§ 課題の指示
以下の説教の本文のうち、「イエス様は財産のある人が納め」から「ばれるものであると思います。」までを、両端の語句も含めて一字も変えずに書き写してください。

====== 提示された抜粋 ======

November 13th, 2012

2012年11月11日聖霊降臨後第24主日聖餐礼拝説教「最も小さいものは最も大きなもの」”The Smallest Is The Largest”岸野豊牧師

牧師説教, by admin1.

マルコによる福音書12章38-44節    「最も小さいものは最も大きなもの」

私たちの父なる神と主イエス・キリストより祝福と平安があなた方の上に有るように。アーメン。

聖書を読んでみると、そこに沢山のパラドックス、逆説的な言い方が見つかります。たとえば、最初の者は終わりになり、終わりの者は最初の者になるという言い方です。弱い者は強いものであり、今日の福音書によると、最も小さなギフトは最も大きなギフトだというのです。

今日の福音書を読んで見ますと、一人の貧しい寡婦が、一番低い価値の銅貨二枚を賽銭箱に入れたと書いてあります。この女性は夫が先に亡くなり、今でいうSocial Security も、Pension も、この時代には、生命保険も無かったので、主人那が死んでしまった後には、息子がいないならば、仕事も出来ず見つけることも出来ず、物乞いをして暮らすことしかできなかった訳です。しかしながら、この老いた女性はたった2枚の一番価値の低いお金、それも彼女の持っていた最後の銅貨2枚を神殿の賽銭箱に収めたのです。

イエス様は財産のある人が納める献金をどうのこうの言っているのではありません。しかし、財産を持たない人が、献金をする姿を讃えいるのです。勿論銅貨2枚といっても2セントのような微々たる献金でしたが、彼女にとってそれが全財産だったのです。イエス様はそれを知っていたのです。さて、この女性の行いから3つのことを学ぶことができます。第一に、この寡婦が貧乏であるにもかかわらず、献金を捧げたことです。第二はこの寡婦はこの献金を心のこもった思いで捧げたことです。そして第三は、この寡婦の献金が神様によって祝福されたことです。

この寡婦が与えた献金が、それは全財産であったことも大切なことですが、それ以上に自分には今何もない状態の中で神様に感謝したことです。彼女は献金をした時、どれだけしたらよいかと考えるより、神様に献金を捧げることができることに感謝したのではないでしょうか。思い出すに、神様は何もしない野ばらにもその素晴らしい姿、香を与えてくれると聖書に書いてあります。私たちの神様に差し出す献金は心のこもった神様への捧げものであるならば、それが幾らであろうと神様に喜ばれるものであると思います。

====== 提供情報 ======

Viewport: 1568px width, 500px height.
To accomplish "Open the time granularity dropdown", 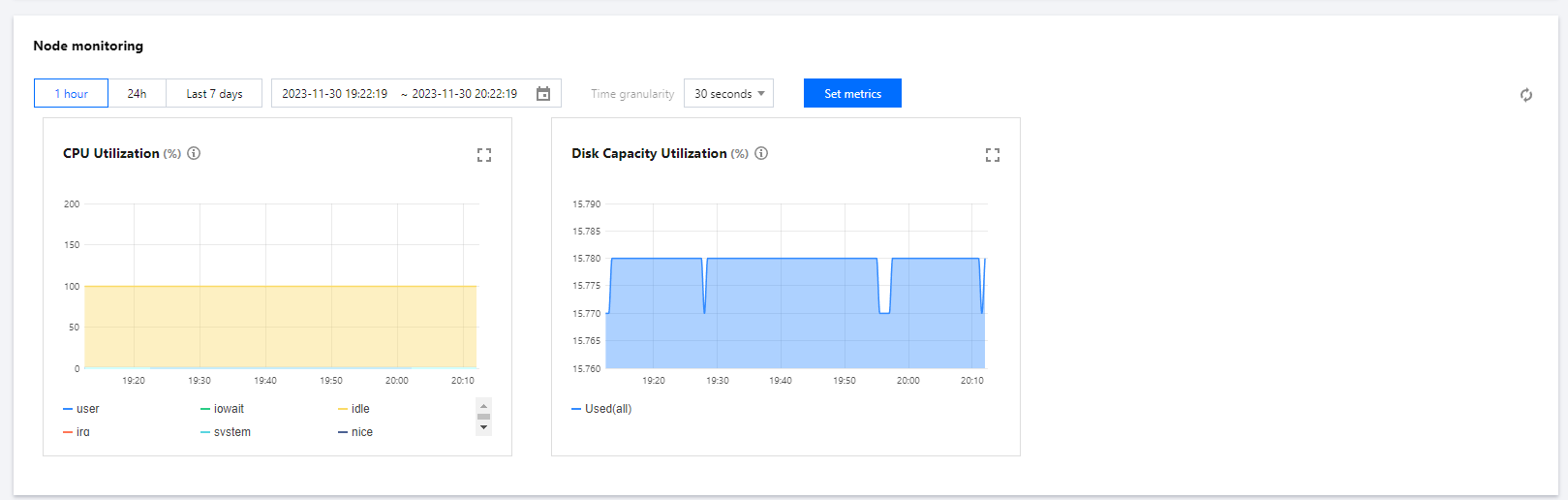I will coord(728,94).
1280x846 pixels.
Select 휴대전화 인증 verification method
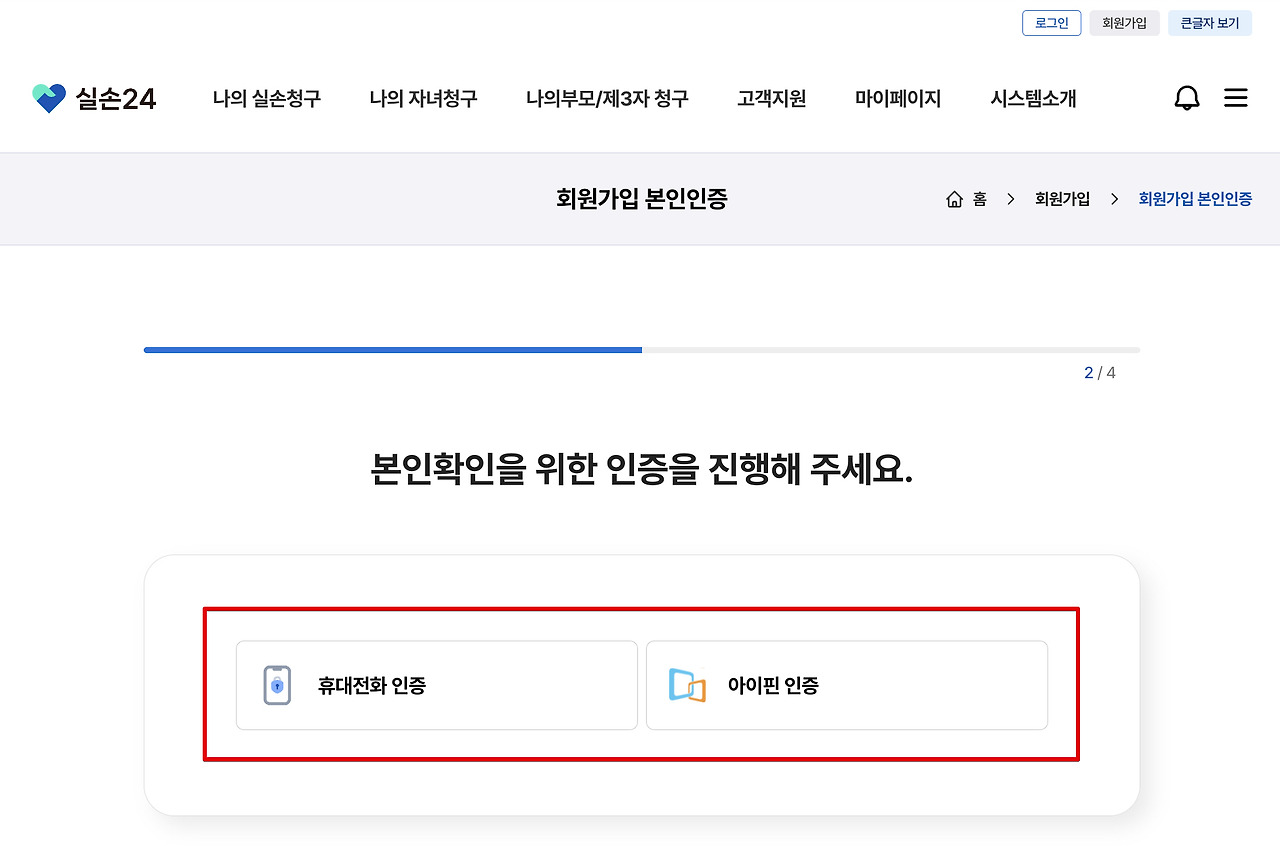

======

§ 解答例
イエス様は財産のある人が納める献金をどうのこうの言っているのではありません。しかし、財産を持たない人が、献金をする姿を讃えいるのです。勿論銅貨2枚といっても2セントのような微々たる献金でしたが、彼女にとってそれが全財産だったのです。イエス様はそれを知っていたのです。さて、この女性の行いから3つのことを学ぶことができます。第一に、この寡婦が貧乏であるにもかかわらず、献金を捧げたことです。第二はこの寡婦はこの献金を心のこもった思いで捧げたことです。そして第三は、この寡婦の献金が神様によって祝福されたことです。

この寡婦が与えた献金が、それは全財産であったことも大切なことですが、それ以上に自分には今何もない状態の中で神様に感謝したことです。彼女は献金をした時、どれだけしたらよいかと考えるより、神様に献金を捧げることができることに感謝したのではないでしょうか。思い出すに、神様は何もしない野ばらにもその素晴らしい姿、香を与えてくれると聖書に書いてあります。私たちの神様に差し出す献金は心のこもった神様への捧げものであるならば、それが幾らであろうと神様に喜ばれるものであると思います。